Viktor Horsting and Rolf Snoeren of Viktor and Rolf
Call them the reincarnation of the great Dali if you will, Viktor Horsting and Rolf Snoeren are unmistakably the most talented surrealists in the fashion industry. The Dutch designers graduated from Netherland’s Arnhem Academy of Art Design in 1922, and they have since then opened up the world of the imaginary. Collections on Knight’s armor, on elegant tulle dresses with huge holes on them, or the pillow dress have been seen on the runway. Their most recent couture collection is arguably their best when the two attempted to address the need to consider fashion as a significant art form. Whether their attempt may be successful or not to one’s opinion, one thing’s for sure – they make quite an impression.
Jack McCollough and Lazaro Hernandez of Proenza Schouler
Years before Proenza Schouler has become the Proenza Schouler, Lazaro Hernandez sent a note to Anna Wintour when the former knew he was riding in the same flight as her. What a sweet sort of serendipity it is as one can only ponder at how massively acclaimed the brand is today, not only to the eyes of the great Anna. Proenza Schouler is yet another brand named after the maiden name of the designers’ mothers. The brand has constantly shuddered fashion experts with their expert skills in tailoring and in the understanding of the human silhouettes. Many critics have heralded their graduate collection from Parsons as one done by designers years into the business, not ones by students. If you still don’t feel convinced at their prowess in clothing: Here’s what Nicole Phelps (Style.com) said on their Fall 2015 collection
“The designers' work over the last few years has felt very process-oriented, you can see the hand in the clothes…”
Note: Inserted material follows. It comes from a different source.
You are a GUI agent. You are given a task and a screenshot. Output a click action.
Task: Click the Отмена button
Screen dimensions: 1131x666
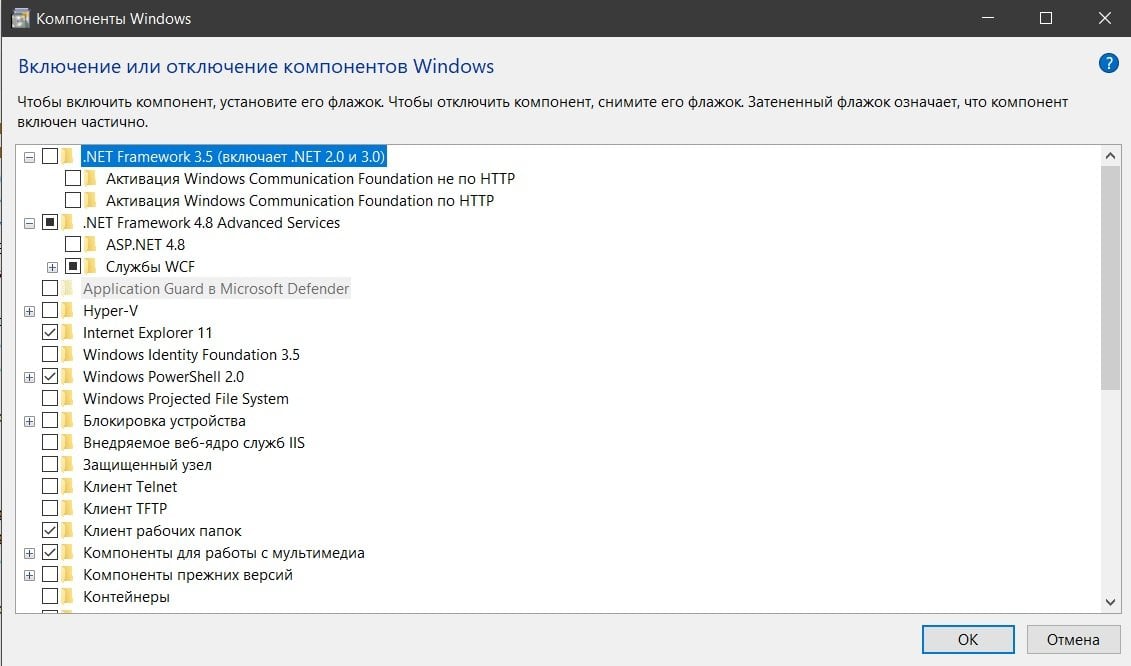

Maria Grazia Chiuri and Pierpaolo Piccioli
When a big name such as Valentino Garavani has just left the position of creative director of an influential brand, it is hard to find someone to maintain the success of such a brilliant artist. Lucky for the people in Valentino, they found not one but two cool people to keep the spirit of effortless glamour exuded by the brand. Pierpaolo Piccioli and . Maria Grazia Chiuri both came from the Instituto Europeo di Design of Rome and first started their adventures with brand in its accessories department. A distinct trait of the two is their excellent ability in enhancing the female body while maintaining the image Garavani has established for the brand years before. One can see how multi-faceted yet cohesive Valentino collections have become since they started, and this says a lot about how they are a perfect fit for the brand.
Marta Marques and Paulo Almeida of Marques’ Almeida
If you’ve been wondering where all the hullabaloo on shredded denim has been coming from, blame the most recent winners of the LVMH. Marta Marques and Paulo Almeida braced and faced the judgments of Karl Lagerfeld, Phoebe Philo (of Celine), Raf Simons (former creative director of Dior) , Riccardo Tisci (Creative director of Givenchy), Marc Jacobs, Jonathan Anderson, and more. The two met while studying in a fashion school at Portugal, but it was only when they started studying Fashion MA in Central Saint Martins did they establish their duo. The brand is known for their tasteful deconstruction of fabrics and meticulously distressed clothing. Their aesthetic is praised by the whole industry and the two have received numerous recognitions from many publications. Marques’ Almeida is definitely a brand to watch out for.